„Gdybyśmy mieli możliwość zaskarżenia decyzji o zwiększonej wycince w polskim sądzie administracyjnym, sprawa Puszczy Białowieskiej prawdopodobnie skończyłaby się szybciej. Naruszenie prawa jest tu ewidentne. Mógłby to rozstrzygnąć polski sąd i zaoszczędzić nam sprawy przed Trybunałem Sprawiedliwości UE” - komentuje Agata Szafraniuk z organizacji ClientEarth Prawnicy dla Ziemi.
Oprócz prawników skargę podpisały: Greenpeace, Greenmind, Fundacja Dzika Polska, Pracownia na rzecz Wszystkich Istot, OTOP i WWF.
Obecnie jedna czwarta terytorium Polski, obszar pokryty przez państwowe lasy, znajduje się poza kontrolą obywateli. Wynika to z luki prawnej, która polega na tym, że Plany Urządzenia Lasu (czyli dokumenty, które określają, ile drzew zostanie wyciętych w ciągu 10 lat) są przyjmowane na podstawie decyzji Ministra Środowiska, która jest traktowana jako akt wewnętrzny.
Z tego powodu nie można się od nich odwołać w sądzie administracyjnym. Niedawno potwierdził to Naczelny Sąd Administracyjny odrzucając skargę Rzecznika Praw Obywatelskich dotyczącą Puszczy Białowieskiej z związku z brakiem podstawy prawnej, by zająć się tą sprawą.
Społeczeństwo powinno mieć możliwość zawiadomienia polskiego sądu, jeśli 10-letni plan, który określa, ile drzew wycina się w konkretnym lesie, jest niezgodny z prawem. A sąd powinien móc zająć się tą sprawą. Obecnie jest to niemożliwe.

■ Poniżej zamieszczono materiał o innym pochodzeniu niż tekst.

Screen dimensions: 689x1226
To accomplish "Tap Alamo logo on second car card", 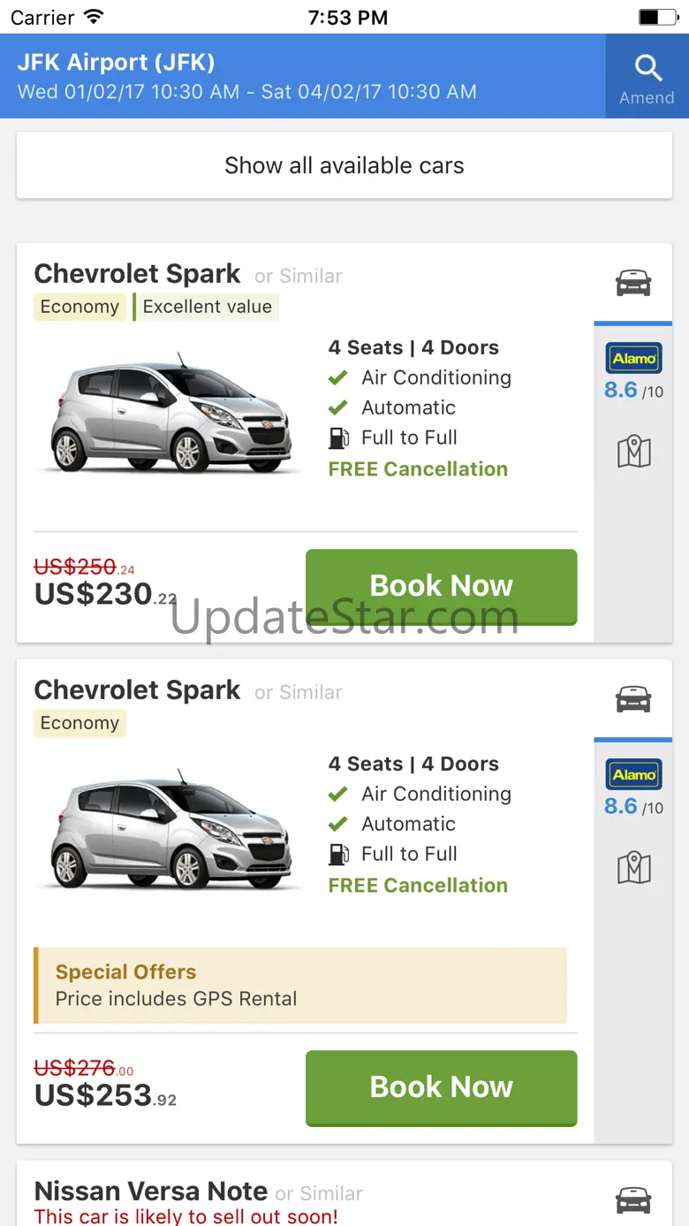I will point(633,774).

Lasy nie mogą być podporządkowane jedynie hodowli drewna. Są to tereny kluczowe dla zachowania większości cennych gatunków zwierząt, jak wilki, rysie czy rzadkie ptaki. Musimy rzeczywiście, a nie tylko na papierze, skutecznie chronić naszą przyrodę - komentuje Radosław Ślusarczyk z Pracownia na rzecz Wszystkich Istot.
Skarga organizacji zostanie rozpatrzona na posiedzeniu Komitetu, które odbędzie się w marcu 2018 roku.